• Quoted passage
If you’re not developing locally, opening a pull request with changes to your Dockerfile on GitHub should trigger an evaluation action as explained in the next phase.
3.3 Phase 3: Testing and Iteration
3.3.1 Step 7: Open Your Pull Request
Commit your Dockerfile changes to your branch
Push the branch to GitHub
Open a pull request from your branch to the main branch
Changes to the Docker_Assignment/docker/Dockerfile
triggers the Docker Assignment Eval
test. Can you guess why?
Automatic Evaluation after changes to the Dockerfile
The capstone sandbox is using a GitHub Action with a trigger that is defined by changes to the Dockerfile within a pull request wanting to merge to main to evaluate the Dockerfile.
3.3.2 Step 8: Monitor the Automated Testing & Interpret the Results
On github.com, within your pull request, watch for the Docker Assignment Eval
check to start running. This GitHub Action will attempt to build your Dockerfile.
Wait for it to complete. It will comment on your PR whether it successfully built or not.

• What you will do
A. In the Dockerfile guide, restate the paragraph beginning "The capstone sandbox is using a GitHub Action" as a short bulleted list that keeps its main facts.
B. Answer these questions from the Dockerfile guide, one line each:
(i) Changes to which file trigger the Docker Assignment Eval test?
(ii) What will the Docker Assignment Eval GitHub Action attempt to do?
(iii) Where does the action report whether the build succeeded?
C. Resume the Dockerfile guide, writing on from its final sentence.
The records that come next are separate material with no connection to the Dockerfile guide.

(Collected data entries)
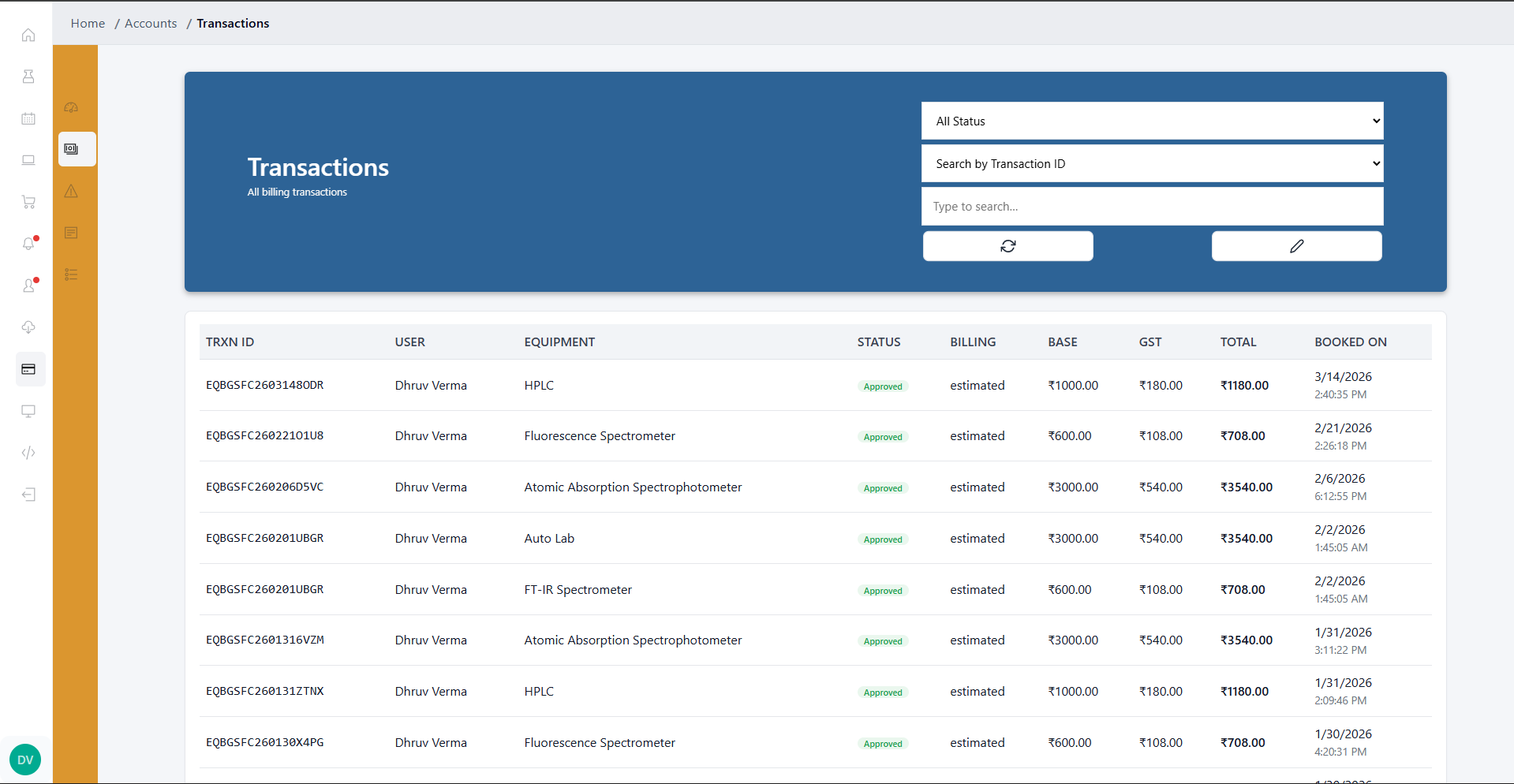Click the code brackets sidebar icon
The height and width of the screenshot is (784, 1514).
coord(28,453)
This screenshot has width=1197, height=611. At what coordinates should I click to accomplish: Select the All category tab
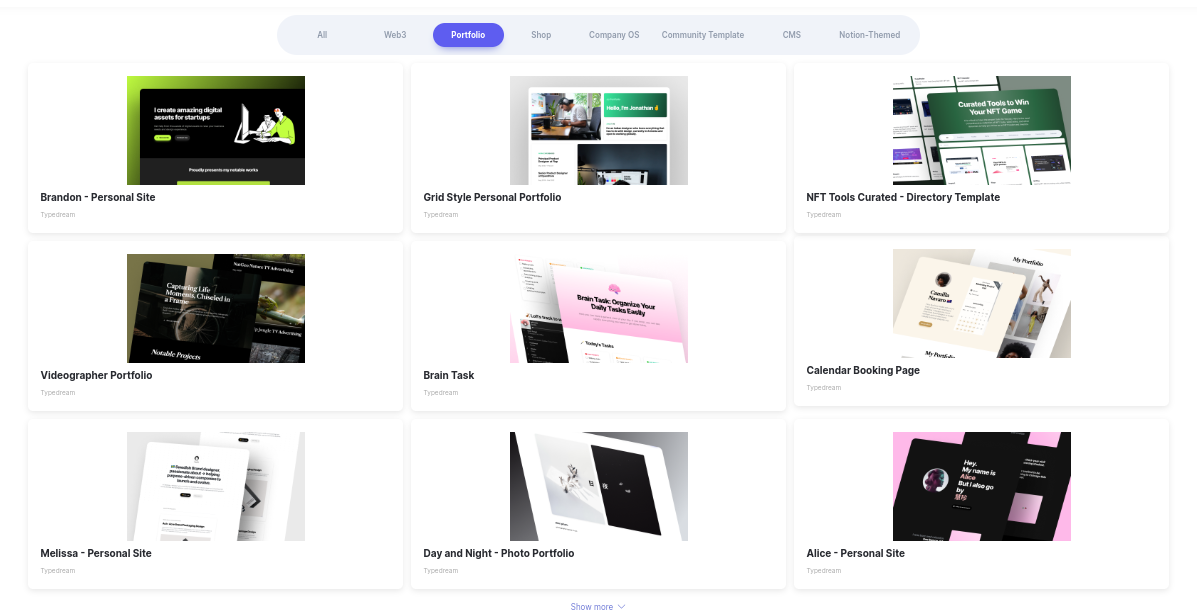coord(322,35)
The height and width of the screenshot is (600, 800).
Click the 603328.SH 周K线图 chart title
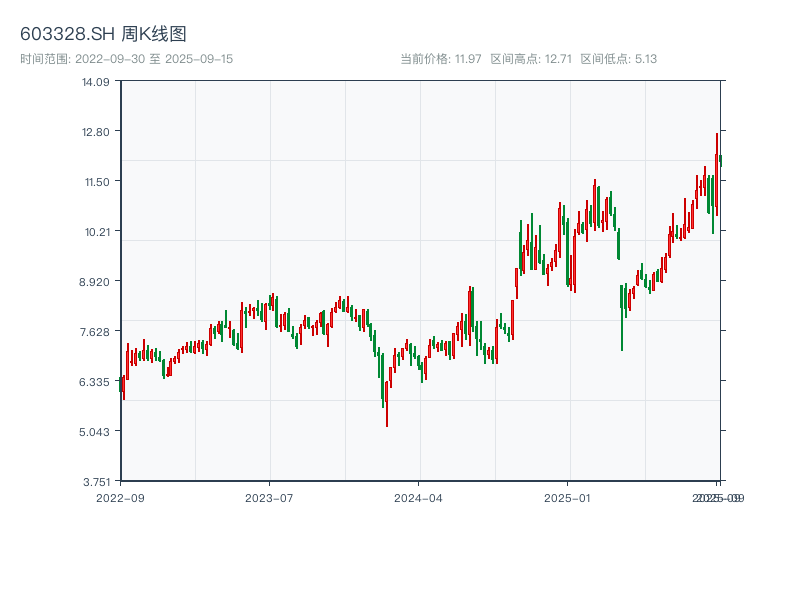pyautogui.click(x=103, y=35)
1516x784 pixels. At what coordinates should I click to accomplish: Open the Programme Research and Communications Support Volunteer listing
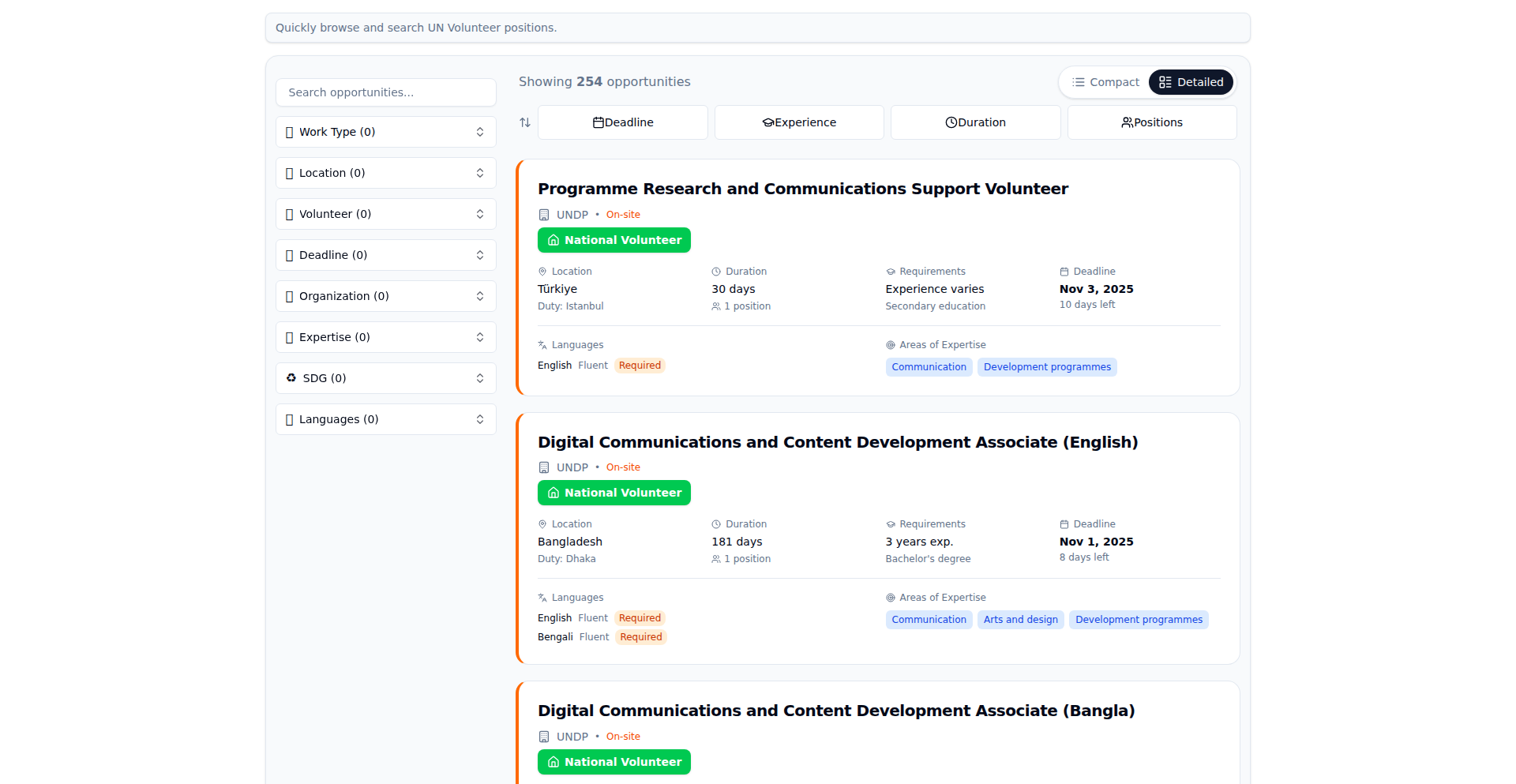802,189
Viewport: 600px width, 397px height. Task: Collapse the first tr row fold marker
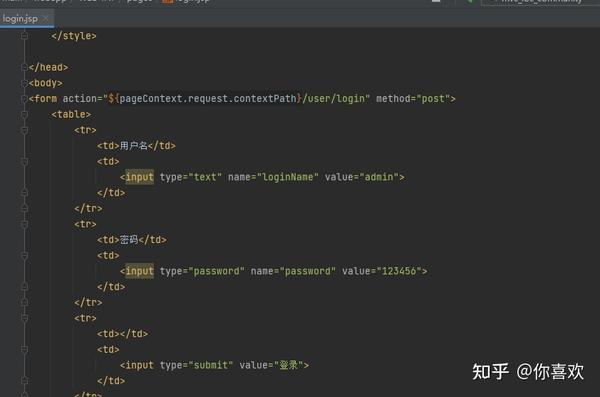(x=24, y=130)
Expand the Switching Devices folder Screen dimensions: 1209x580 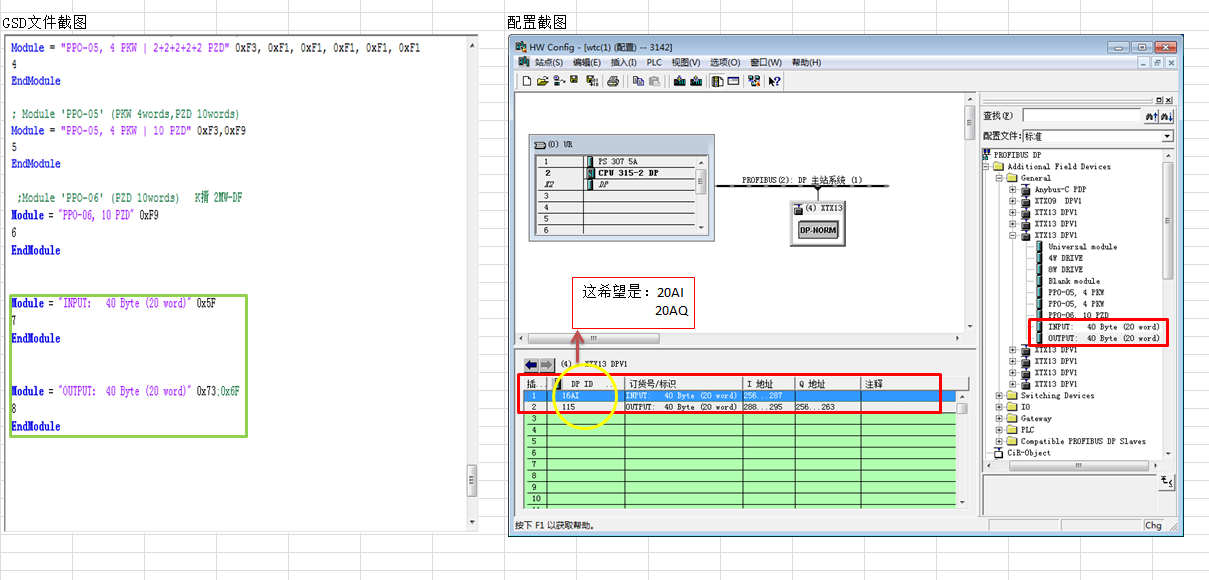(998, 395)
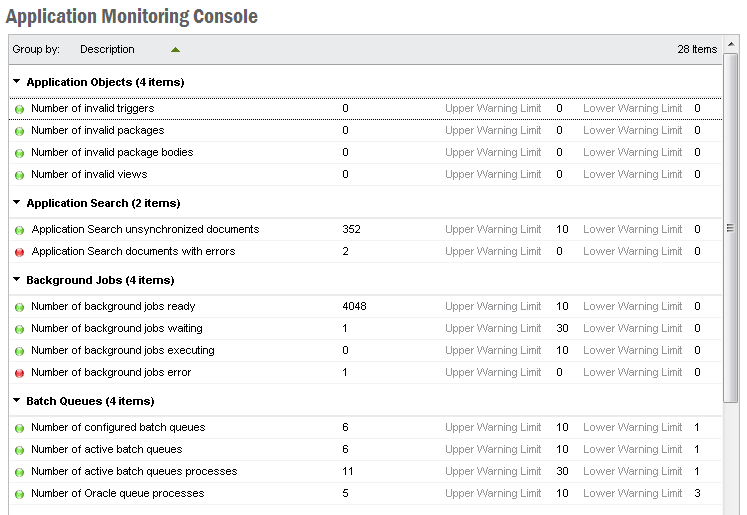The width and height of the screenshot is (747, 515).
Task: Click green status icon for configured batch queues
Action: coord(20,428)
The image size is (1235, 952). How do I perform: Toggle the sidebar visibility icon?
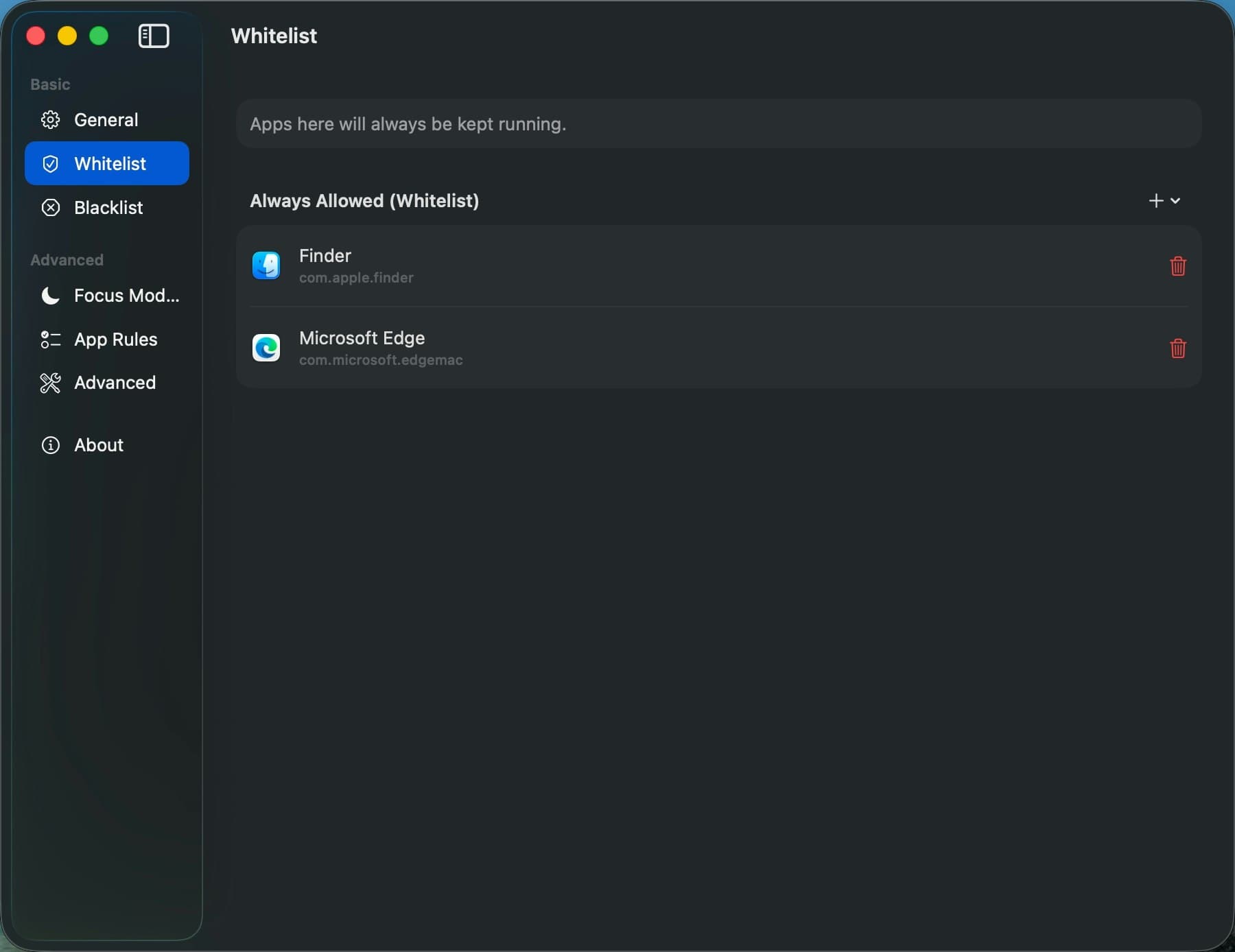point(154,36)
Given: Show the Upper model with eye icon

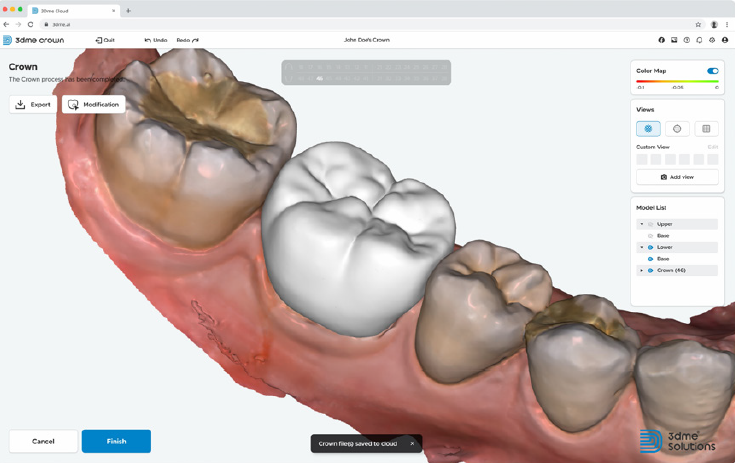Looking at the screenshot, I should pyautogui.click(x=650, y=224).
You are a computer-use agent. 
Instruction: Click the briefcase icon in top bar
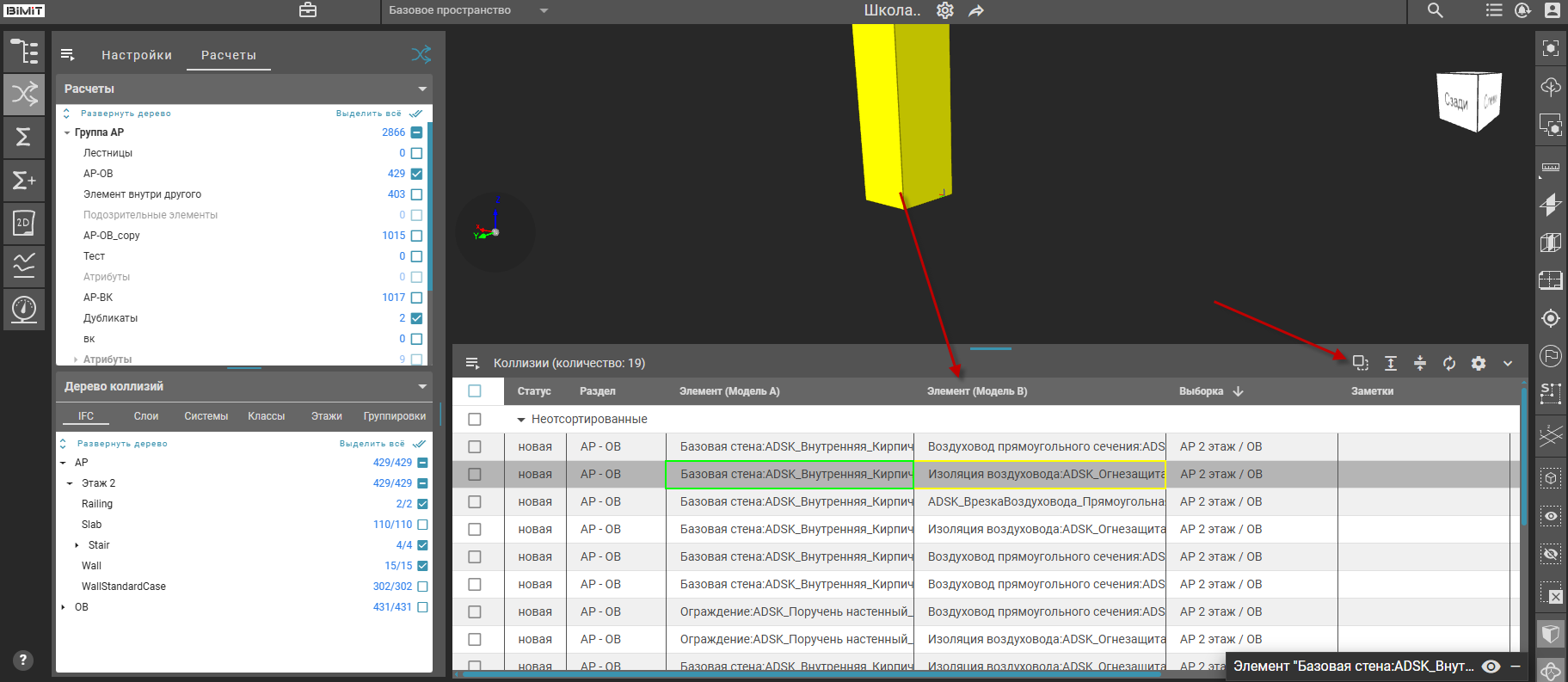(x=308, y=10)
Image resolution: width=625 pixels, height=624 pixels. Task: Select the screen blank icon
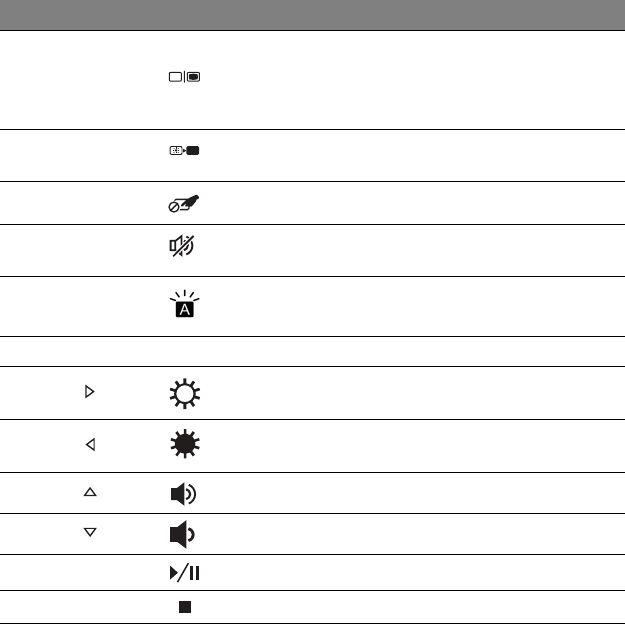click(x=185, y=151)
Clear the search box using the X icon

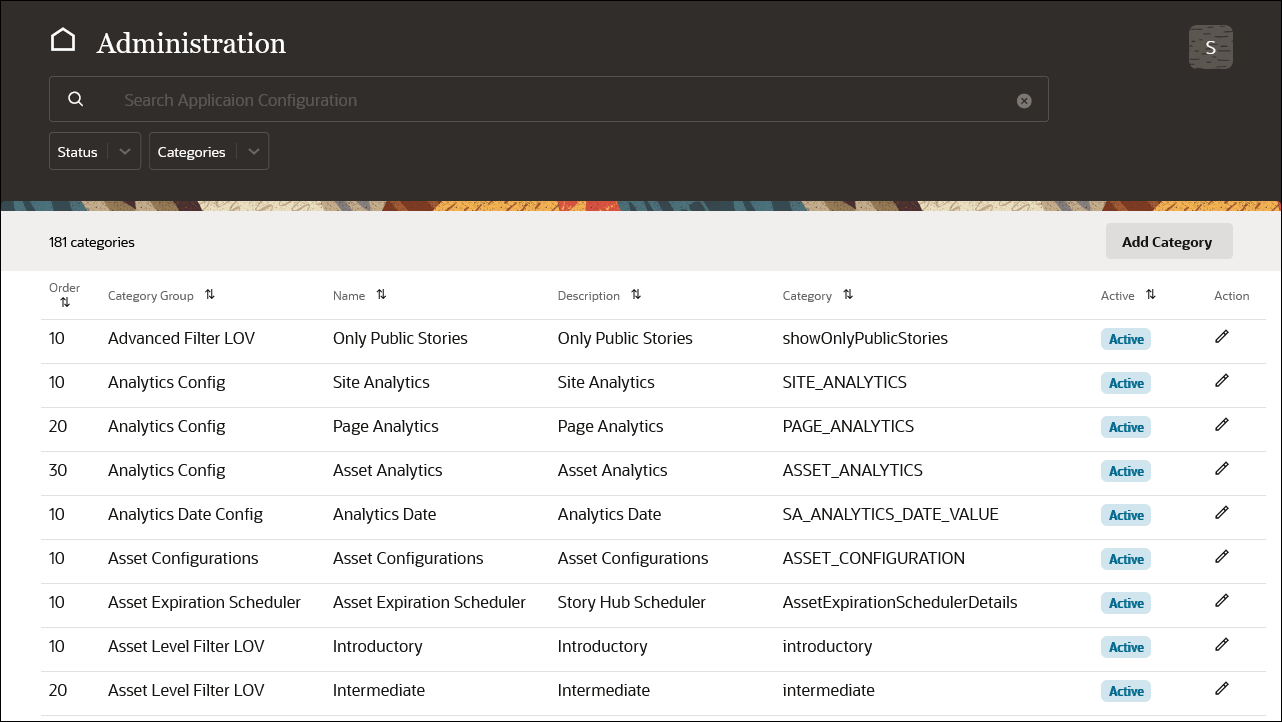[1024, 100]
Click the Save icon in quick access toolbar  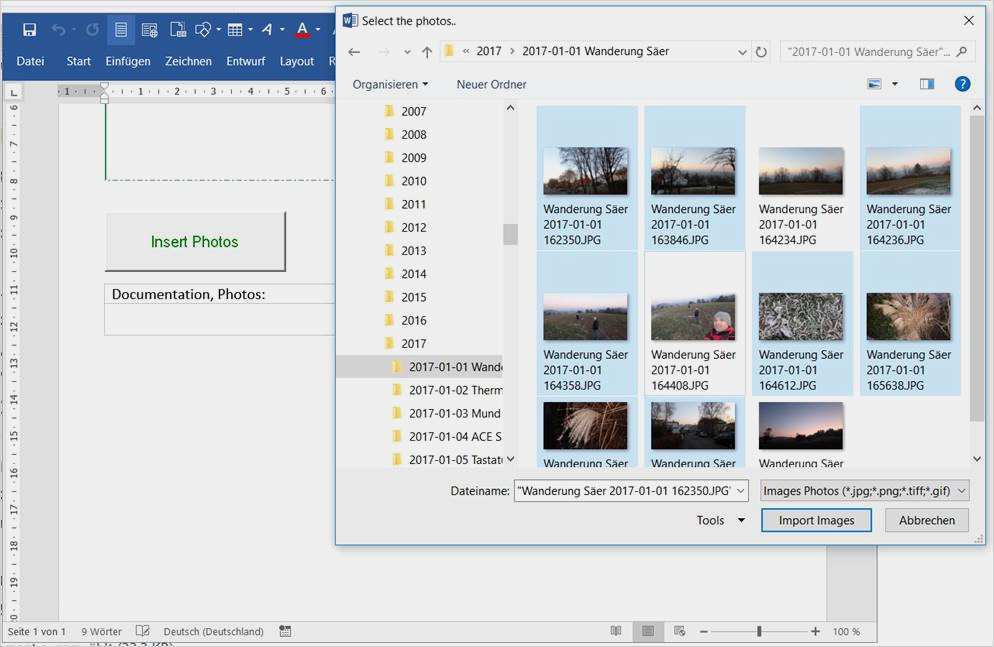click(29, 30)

• Replies
A.
- The capstone sandbox uses a GitHub Action to evaluate the Dockerfile.
- The action is triggered by changes to the Dockerfile.
- Those changes must be in a pull request that wants to merge to main.

B.
(i) Docker_Assignment/docker/Dockerfile
(ii) Build your Dockerfile.
(iii) In a comment on your pull request.

C.
• Success: You’ll get a validation code in the comment
• Failure: You’ll get error messages explaining what went wrong. Read the error messages carefully - they contain clues for fixing issues
Interpret the results and proceed accordingly:
If the test’s comment provides a validation code, skip to Phase 5.
If the test’s comment contains error messages, visit Phase 4: Troubleshooting and Refinement of these instructions.
3.4 Phase 4: Troubleshooting and Refinement
3.4.1 Step 9: Debug Build Failures
Common issues to check:
Typos in package names
Missing dependencies (install system packages before language packages). Google or a code trained LLM (e.g., Phind) can be helpful for determining missing dependencies.
Incorrect syntax in RUN commands
Base image doesn’t support your installation method
3.4.2 Step 10: Iterate Until Success
Make changes to your Dockerfile on your branch
Commit and push changes
Each push will trigger a new test run
Keep refining until you get a successful build!
3.4.3 Step 11: Merge Your Pull Request
Because you’ve received a validation code (congrats!), you can treat this like a team member approved your pull request. Go ahead and merge the PR and delete your branch so that your Dockerfile will be on the main branch, available for use in a later assignment if you want it.
Click the green button.Adjust the commit message and extended description as you see fit.
Click the green button.
Finally, after you see “Pull Request successfully merged and closed displayed, you can click the gray
button.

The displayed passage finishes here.